Regarding point 4, we need to pay an external developer to realize the visualization tool. This would allow us to position on the market as DRT planning consultants for operators and PAs, allowing them to use our platform to reach their targets. The funds coming from the Innovation Booster Mobility Lab will be therefore used for this activity (i.e. point 4).
This project directly aligns with the goals of the Innovation Booster New Mobility Lab, which seeks to foster systemic mobility solutions that advance Switzerland’s sustainable transport objectives. By refining and validating a tool that aids in the strategic deployment of DRT services, the project will not only improve public transport efficiency but also enhance accessibility in underserved areas, contributing to a broader shift towards sustainable urban mobility.
The foundation for this project was established through research and simulations in the region of Weinfelden, where MATSim was used to assess DRT service areas. This initial application demonstrated the model's effectiveness in optimizing public transport offer and reducing the need for private vehicles. Lessons learned will include the importance of precise data integration and the adaptability of the model to different regional contexts.

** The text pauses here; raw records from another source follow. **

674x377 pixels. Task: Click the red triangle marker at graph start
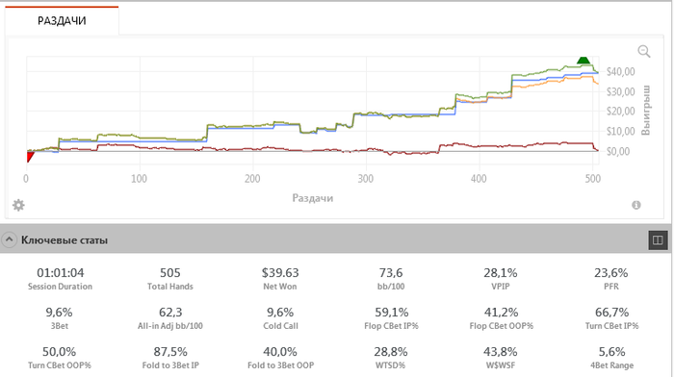click(29, 157)
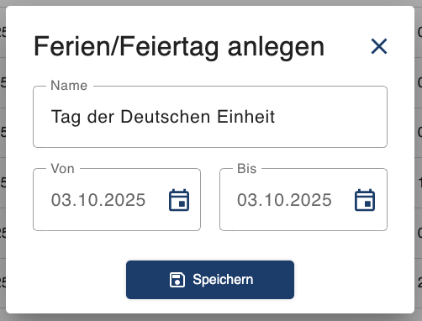Click the 'Von' field label
This screenshot has width=422, height=321.
tap(63, 169)
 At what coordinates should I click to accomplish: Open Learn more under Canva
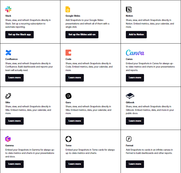point(135,78)

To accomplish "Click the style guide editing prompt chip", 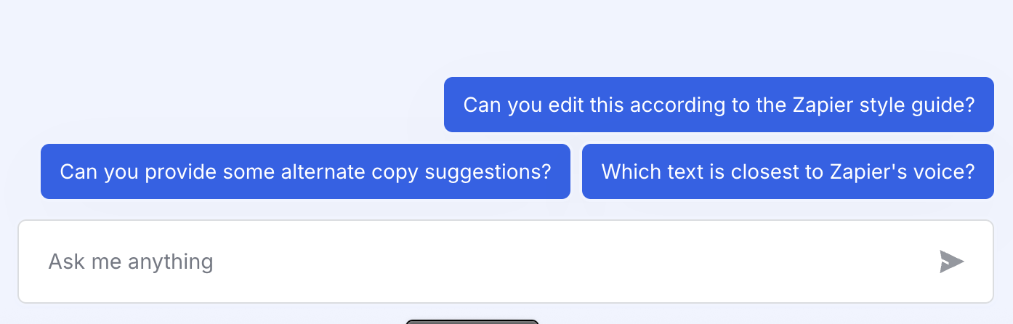I will tap(719, 105).
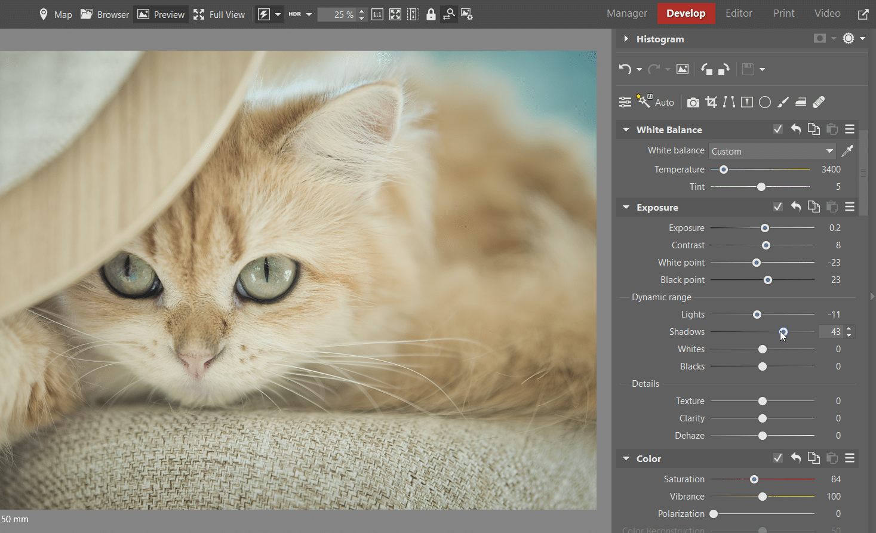The width and height of the screenshot is (876, 533).
Task: Select the Crop tool icon
Action: (x=711, y=102)
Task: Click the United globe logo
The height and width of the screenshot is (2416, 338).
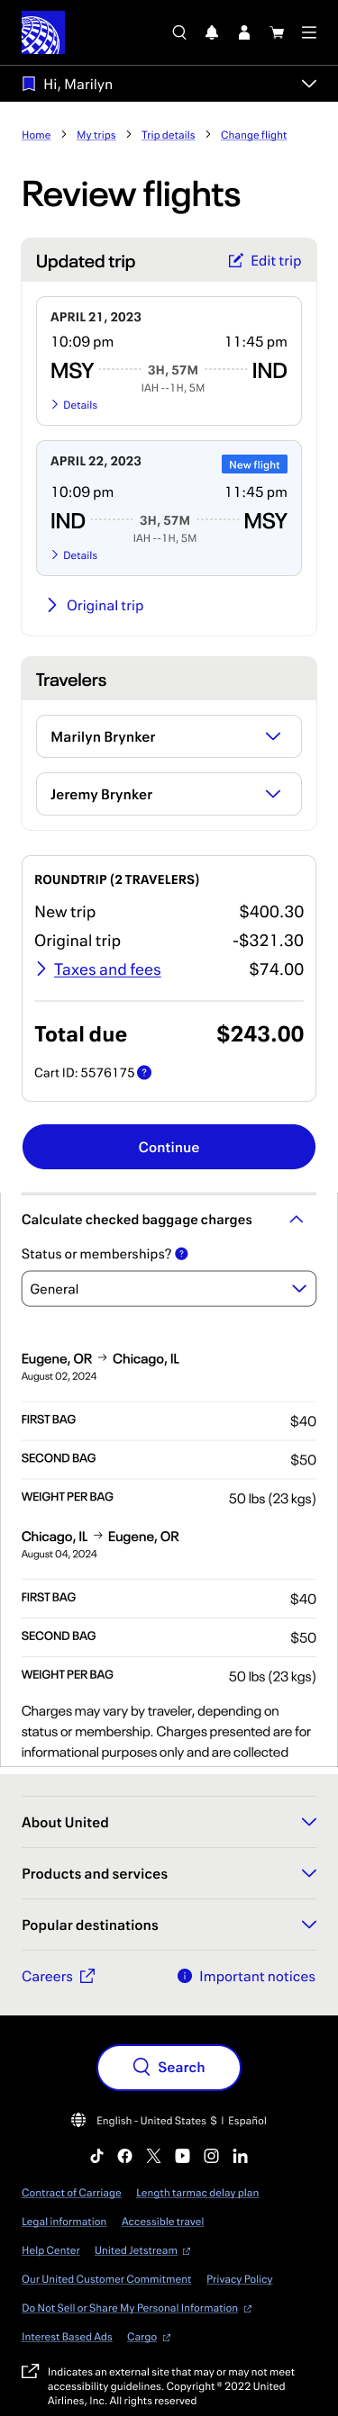Action: coord(43,33)
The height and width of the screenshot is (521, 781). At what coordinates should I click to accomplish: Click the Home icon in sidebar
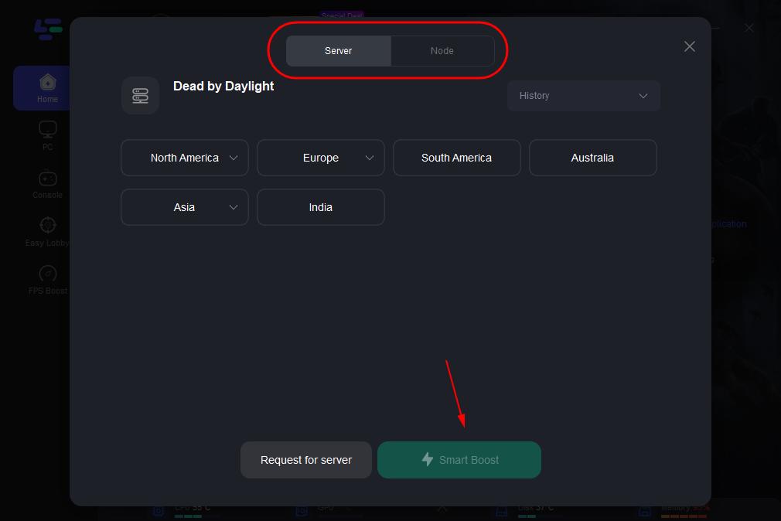tap(47, 82)
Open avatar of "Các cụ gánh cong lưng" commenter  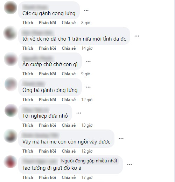[11, 8]
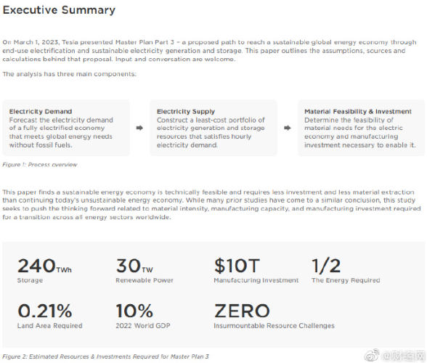The height and width of the screenshot is (363, 427).
Task: Click the Electricity Demand card title
Action: 41,111
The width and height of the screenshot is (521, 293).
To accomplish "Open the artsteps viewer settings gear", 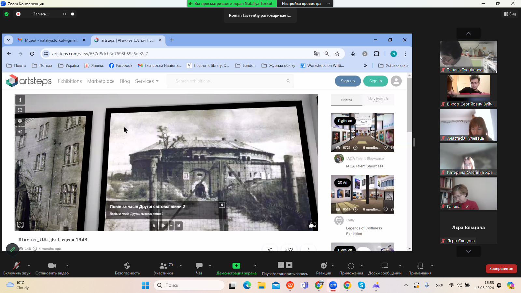I will click(20, 121).
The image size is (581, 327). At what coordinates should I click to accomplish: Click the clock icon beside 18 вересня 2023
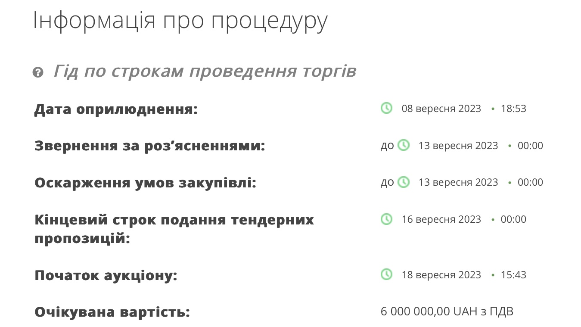386,274
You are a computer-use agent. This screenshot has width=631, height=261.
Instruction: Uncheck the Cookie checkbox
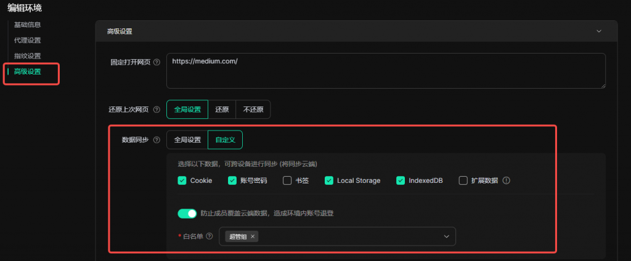pyautogui.click(x=182, y=180)
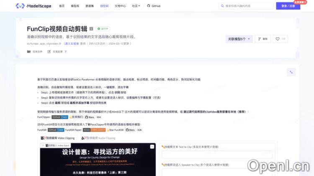Viewport: 314px width, 176px height.
Task: Open 数据集 in top navigation
Action: [x=90, y=6]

Moving forward, the project will focus on validating this approach in another Swiss region, using MATSim to simulate and refine the predictive model based on diverse geographic and demographic inputs. Close collaboration with local municipalities and transport operators will be essential to gather data, test the model, and implement pilot projects.
To ensure the success of the project, it will be important to have:
- Data Access and Pilot Testing: Collaboration with local municipalities and cantonal authorities to obtain geographic and transport data and to conduct pilot testing in new regions. We have already contacts with the Kanton Baselland.
- Partnerships with operators: Already collaborating with PostAuto.
- Academic Support: Further research activities, particularly in refining the predictive model and validating outcomes through MATSim simulations.
The New Mobility Lab can provide vital support by offering financial resources, facilitating connections with relevant stakeholders, and providing methodologies to enhance the project’s implementation and impact. With the backing of the New Mobility Lab, this project is poised to make a significant contribution to the sustainable transformation of Switzerland’s mobility sector.
We want to validate and extend a predictive model for identifying areas where Demand-Responsive Transport (DRT) services can be successfully implemented and integrated with conventional public transport (railway, bus lines). Through a visual tool, this model allows both Public Authorities to identify regions for possible DRT applications and PT Operators to evaluate their convenience to operate DRT in a specific region. The model will be tested in a Swiss region and validated through simulation (MATSim).